I can never manage to look this happy when I Hoover…

Since cleaning up or pulling down decorations both require something resembling physical effort, I have decided that I will do neither. I will instead finish up this blog post, edit it and publish it. That is about as taxing as I want to be taxed. This being the last day of 2012, I don’t want to ruin it by being too over industrious. So instead, I’m going to reflect, only in the most broad terms possible, over my year.

My 2012.

The year  has been a very strange one.

It has been a year of injury, pain, surgery (times two) and rehabilitation; along with discovery and shocking revelations. It has also been a year where I have worked hardly at all. There are those I work with who would claim that I don’t work when I do show up, but that is another story. Counting the time before my work injury and the time I spent “returning to work” I have only been “at work” for just under two months this year.

But 2012 has also been a year of meeting new folks and making new friends, Marilyn, Gary and Tyson just to name a few. There are loads more friends that I’ve met via the auspices of WordPress and their wonderful blogging community. I have been blessed with support and well wishes from lots of you and that has helped me to get through the more “agonising” and maddening aspects of my year.

2012 is also the year that I finally realised that my daughter Meg was a grown up. She stepped up smartly to the plate, bat in hand and hit a home run with how she dealt with my near death and all the vagaries that went with it. She has also been there to help me deal with the work side of things and its ensuing trauma.

The most amusing aspect of this entire year (apart from the amount of time it took me to realise that I was having a heart attack while smoking three cigarettes and drinking two cups of coffee) is that I had my heart attack while I was returning to work. A scheme that allows you to increase your work week hours on a steadily increasing rise. Deliciously ironic.
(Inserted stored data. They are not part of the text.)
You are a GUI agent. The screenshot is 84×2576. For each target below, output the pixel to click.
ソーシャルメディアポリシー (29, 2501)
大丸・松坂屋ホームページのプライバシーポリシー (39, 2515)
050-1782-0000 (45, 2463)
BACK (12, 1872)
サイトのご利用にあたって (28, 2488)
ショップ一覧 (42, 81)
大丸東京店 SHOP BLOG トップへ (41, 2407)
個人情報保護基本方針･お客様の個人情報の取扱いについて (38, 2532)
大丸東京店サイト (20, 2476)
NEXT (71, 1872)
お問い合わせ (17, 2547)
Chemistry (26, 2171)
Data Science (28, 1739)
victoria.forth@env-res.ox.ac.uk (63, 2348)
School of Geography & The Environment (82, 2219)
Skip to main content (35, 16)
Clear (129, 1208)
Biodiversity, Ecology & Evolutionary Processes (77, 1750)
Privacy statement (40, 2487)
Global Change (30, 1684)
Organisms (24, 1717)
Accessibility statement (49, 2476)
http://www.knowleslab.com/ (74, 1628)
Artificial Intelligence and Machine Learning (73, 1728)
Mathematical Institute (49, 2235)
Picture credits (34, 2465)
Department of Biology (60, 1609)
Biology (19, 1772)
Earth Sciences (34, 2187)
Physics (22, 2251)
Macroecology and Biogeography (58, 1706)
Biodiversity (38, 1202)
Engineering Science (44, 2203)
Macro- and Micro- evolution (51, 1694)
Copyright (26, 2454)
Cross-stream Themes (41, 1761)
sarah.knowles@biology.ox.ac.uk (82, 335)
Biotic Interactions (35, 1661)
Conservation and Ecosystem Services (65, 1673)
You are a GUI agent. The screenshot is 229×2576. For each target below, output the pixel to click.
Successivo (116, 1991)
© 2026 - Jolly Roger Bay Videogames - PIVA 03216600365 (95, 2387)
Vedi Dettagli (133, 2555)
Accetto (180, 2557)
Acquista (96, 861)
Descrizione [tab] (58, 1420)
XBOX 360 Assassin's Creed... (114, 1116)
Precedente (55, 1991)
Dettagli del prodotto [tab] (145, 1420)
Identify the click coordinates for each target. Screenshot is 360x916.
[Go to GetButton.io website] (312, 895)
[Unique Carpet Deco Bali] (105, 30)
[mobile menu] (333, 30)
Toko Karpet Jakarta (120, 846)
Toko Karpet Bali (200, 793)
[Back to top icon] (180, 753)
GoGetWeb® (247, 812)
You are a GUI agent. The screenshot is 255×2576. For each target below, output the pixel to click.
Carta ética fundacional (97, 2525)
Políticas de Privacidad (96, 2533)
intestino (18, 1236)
When I was told I was going to receive an ill-health retirement certificate, apart from being shocked (I’d been told you had to be practically dead to get a medical retirement certificate, which is what an ill-health retirement is) I already felt that I’d pretty much already been retired for the whole damn year.

Of course that was on full pay. Now of course, when the dust settles, I’ll be on less money; a  lot less money. I am still reeling over the ill-health retirement deal and scrabbling around to find out what I am entitled to. When I called the Citizens Advice Bureau (CAB) the earliest they could see me was the 15th of January. Rather than panic, I’ve been doing the, “I’ll just ignore it and it’ll get sorted when it gets sorted,” approach.

I’ve not ignored it completely though. It interrupts my sleep on a regular basis in the form of disturbing dreams. The last of which had to do with living in the world’s largest cardboard box and getting into a tizzy about where all the furniture was going to go.

Photo courtesy of paksil.blogspot.com

It is nice to know that on the last day of 2012, I can take a break from spinning all those damn plates and not care when a few of them come crashing down to the ground. Like Scarlet O’Hara says, “Tomorrow is another day.” But in this instance tomorrow is not just another day, it’s another year. A year where my son is going to be marrying his beloved (lovely girl) and “good Lord willing and the creeks don’t rise” Meg and I will both be attending.

It is nice to have at least one thing to look forward to in the New Year.

Until then, or at least for the rest of today, I am going to put off doing anything that could possibly be related to work or industry. I’m going to procrastinate my way right up to the New Year.

I am going to leave you with Happy New Year Wishes just as soon as I’ve finished my cup of coffee.